Extracted data Block Start

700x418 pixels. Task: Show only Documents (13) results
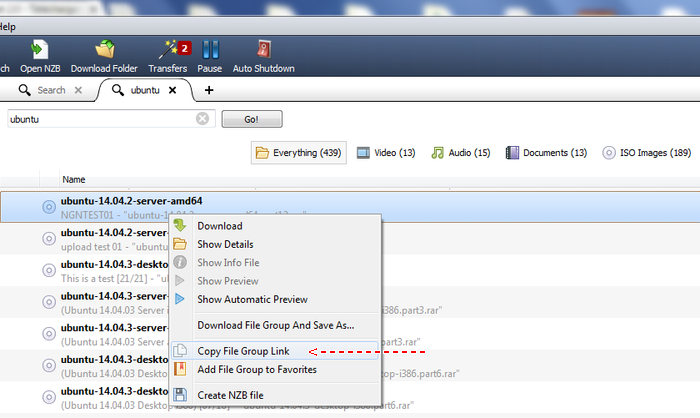coord(546,153)
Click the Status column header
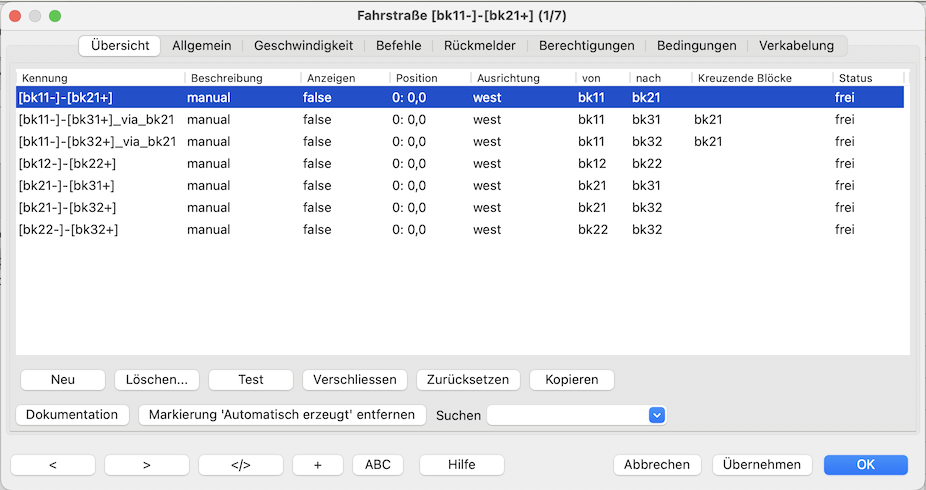This screenshot has height=490, width=926. coord(866,78)
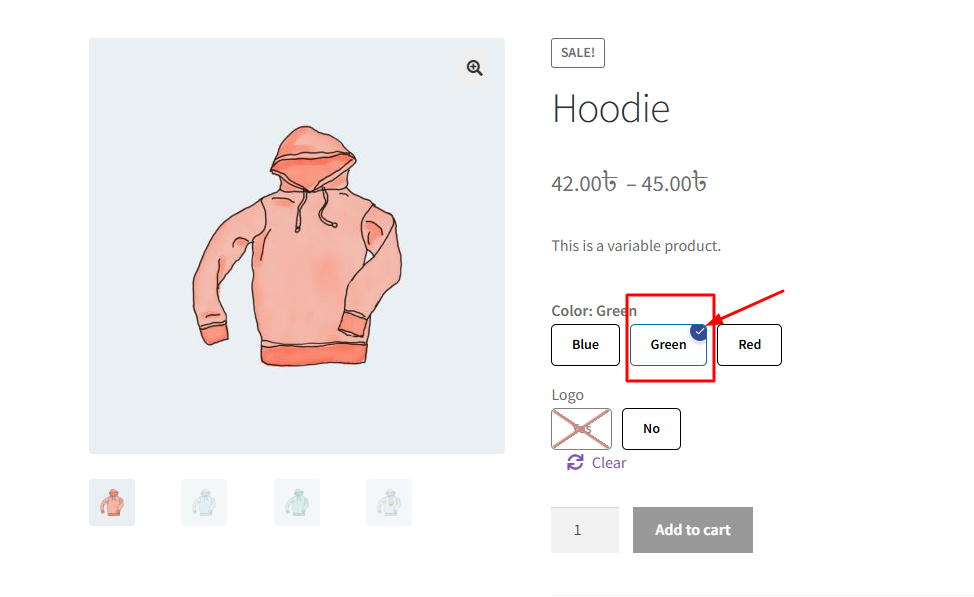This screenshot has width=974, height=597.
Task: Focus the quantity input field
Action: [584, 530]

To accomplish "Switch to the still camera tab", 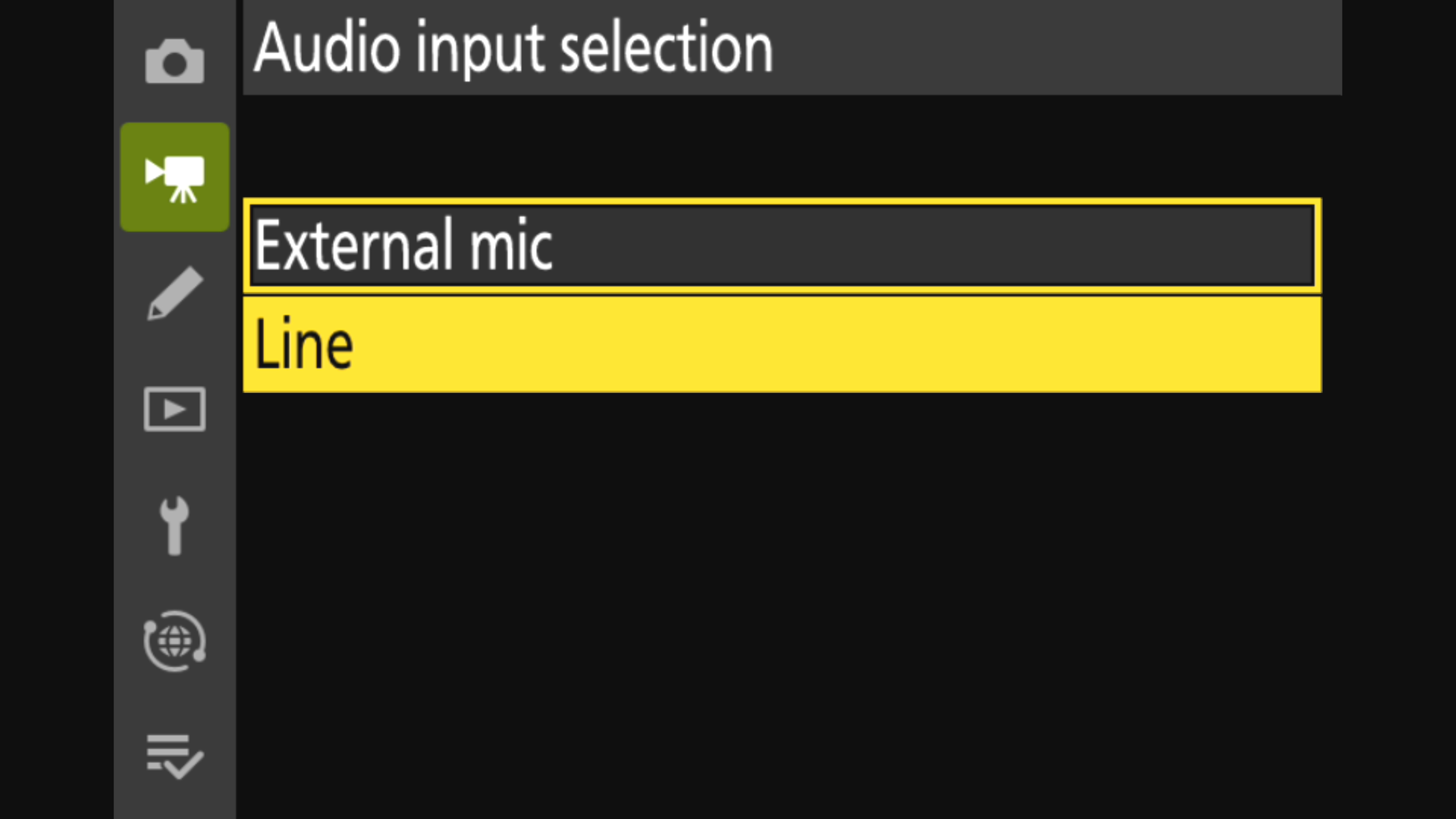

Extracted data Block End

The task – Keep the pictures out of your copy, and repeat every entry above exactly.

Your solution –
700x418 pixels. Task: Show only Documents (13) results
coord(546,153)
Click the Status column header
This screenshot has height=490, width=926. coord(866,78)
This screenshot has width=974, height=597.
Task: Focus the quantity input field
Action: [584, 530]

To accomplish "Switch to the still camera tab", 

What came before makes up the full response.